My name, number, last four of SSN, and DoB are stored on many places, possibly including the open internet. I don't like seeing them all in one place and I don't like that systems that have them are breached but I don't get terribly excited about that either.

With the information that was taken they *might* be able to get into my Xfinity account. If I reused a password on another site then they *might* be able to get into that site if they tried. And, if I used a particularly weak password then they *might* be able to determine what it was. The things that they *might* be able to do are still a long way from actually stealing anything from me.

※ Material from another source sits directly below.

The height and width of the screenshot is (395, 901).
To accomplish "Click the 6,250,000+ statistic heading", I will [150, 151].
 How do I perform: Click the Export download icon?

I've had checking accounts opened in my name even without data breaches. It will be very difficult for anyone to prove that a case of identity theft is attributable to this particular data breach. A credit freeze is a wise choice even without a breach. A monitoring service or getting the six free credit reports (two for each of the three credit bureaus) is good for peace of mind.

[Stu from NYC]

Quote:

Originally Posted by MrGolf

Like many others I saw this on the news and changed password long before being notified by Xfinity. What I found funny (not) was their advise to purchase the likes of Experion etc. First time I have been part of a compromise where the company didn’t offer free monitoring for 12 months. Their mistake, they should cover. Heck, they will bake the cost into their next renewal anyway.

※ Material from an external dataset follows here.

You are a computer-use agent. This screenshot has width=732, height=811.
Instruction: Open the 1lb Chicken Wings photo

They add up any cost they can think of plus a few just in case and add it to their yearly renewal. We get to pay for their incompetence

[NoMoSno]

Even Equifax can't keep your data safe.
"40 percent of the population of the United States — whose names, addresses, dates of birth, Social Security numbers, and drivers’ licenses numbers were exposed."
Equifax data breach FAQ: What happened, who was affected, what was the impact? | CSO Online
Equifax Data Breach Settlement | Federal Trade Commission

[NoMoSno]

...

[NoMoSno]

...

[kenlor]

The only affiliation we have with Xfinity is that when we changed cable providers, we were able to keep the email addresses that we have had for many years. (they end in @comcast.net) I was able to change the password to the primary account but haven't been able to change the password on the two secondary accounts, so we are locked out. Any suggestions?

[Pres1939]

Quote:

Originally Posted by tophcfa

Yup, it definitely happened. Changed our password and got a phishing email looking for updated credit card information from an Xfinity imposter that went straight to junk. Be careful out there. Not to cross thread, but I can’t believe how many misguided folks are out there that support moving to a cashless society. The incredible amount of data theft going on is very dangerous stuff! I feel much more confident and safer defending my cash than I do with electronic data.

Agree!!

[biker1]

Yes. Bite the bullet and establish a new e-mail address(es), independent of your current or previous ISP, that you can keep for the rest of your life. I know it can be painful but you should just do it. There are plenty of no cost options (gmail, yahoo, etc) as well as creating (and paying for) your own domain so your e-mail will look something like "firstname@lastname.com".

Quote:

Originally Posted by kenlor

The only affiliation we have with Xfinity is that when we changed cable providers, we were able to keep the email addresses that we have had for many years. (they end in @comcast.net) I was able to change the password to the primary account but haven't been able to change the password on the two secondary accounts, so we are locked out. Any suggestions?